§ **What you are asked to do**
Write only the number of lines in the entries that hold the string "computer".

§ **Extracted information**
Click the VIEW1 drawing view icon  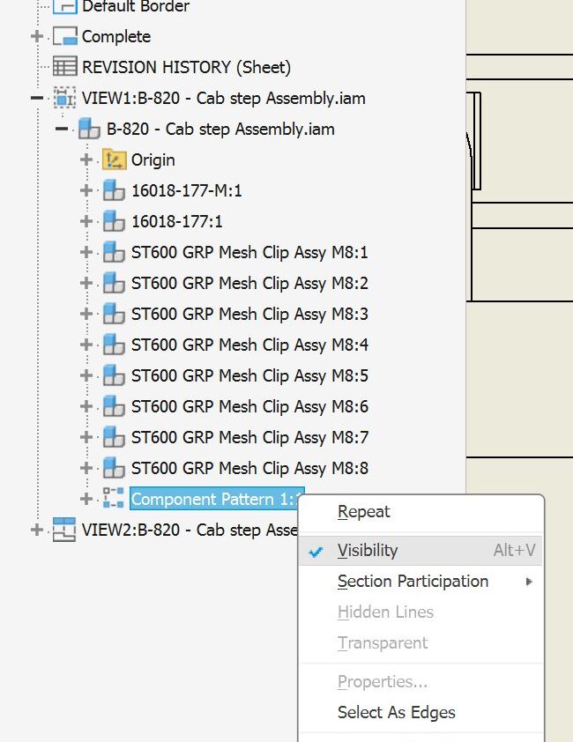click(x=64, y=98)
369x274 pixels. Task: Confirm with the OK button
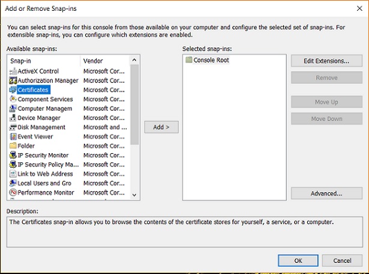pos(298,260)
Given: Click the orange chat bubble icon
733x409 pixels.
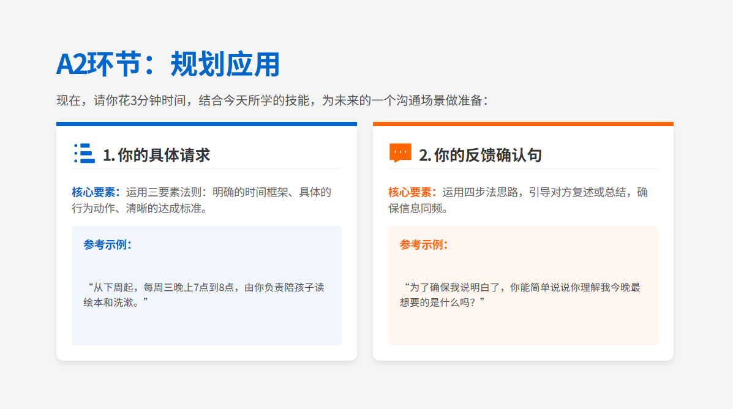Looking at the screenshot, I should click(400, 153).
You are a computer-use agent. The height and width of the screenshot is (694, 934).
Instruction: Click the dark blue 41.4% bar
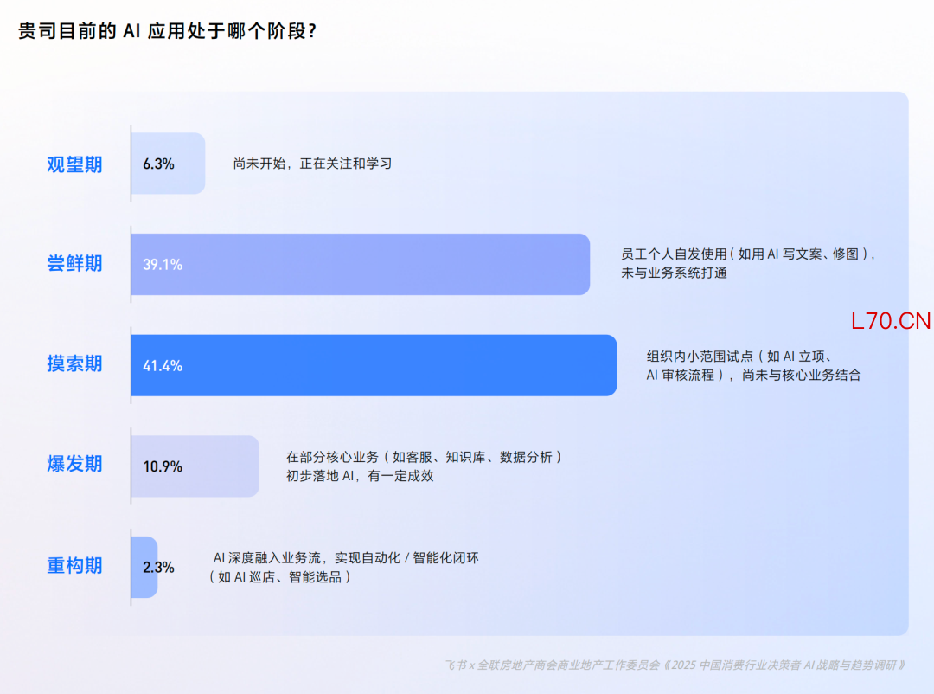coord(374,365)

==

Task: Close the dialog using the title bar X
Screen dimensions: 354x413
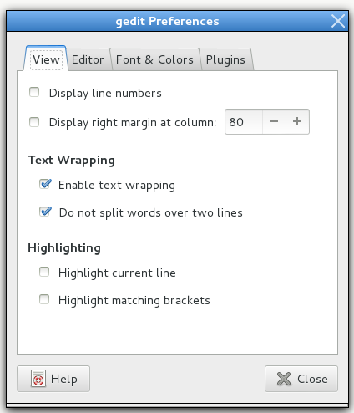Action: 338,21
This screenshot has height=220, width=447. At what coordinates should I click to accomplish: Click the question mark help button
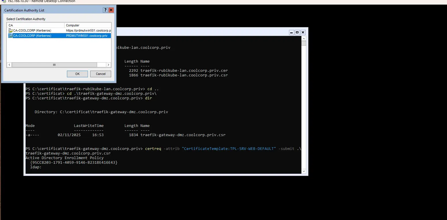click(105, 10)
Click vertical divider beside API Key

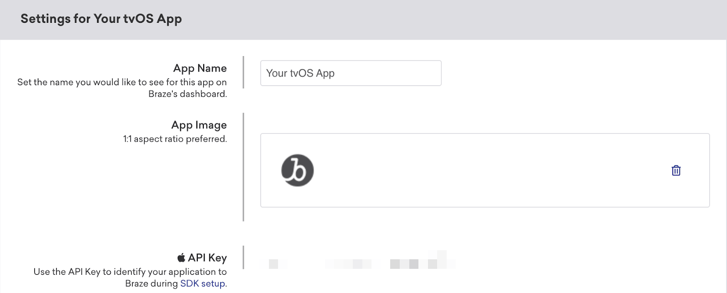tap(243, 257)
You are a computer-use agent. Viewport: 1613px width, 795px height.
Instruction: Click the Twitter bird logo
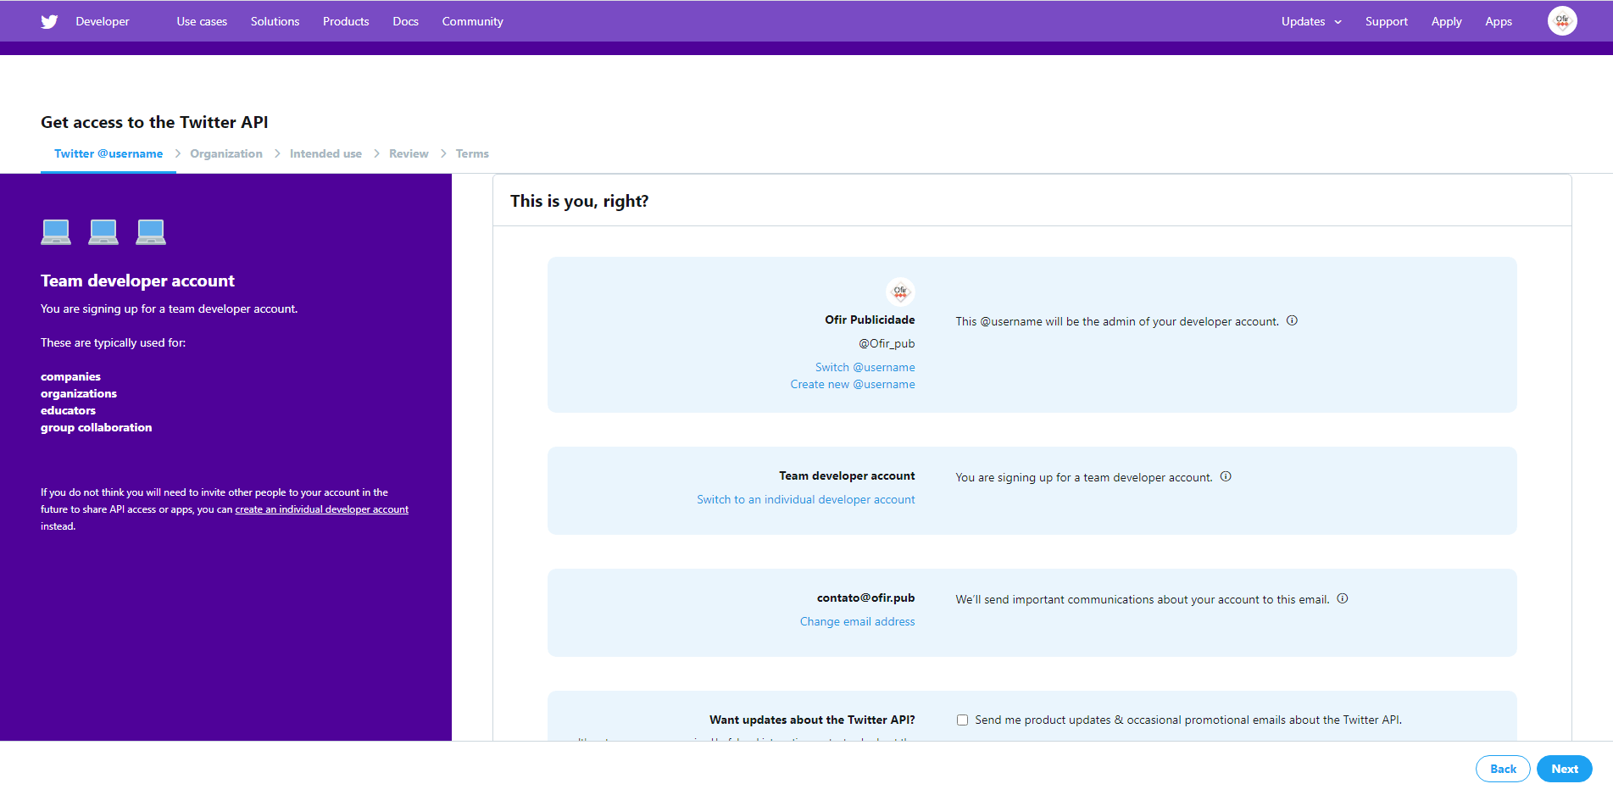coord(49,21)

§ **Task result**
2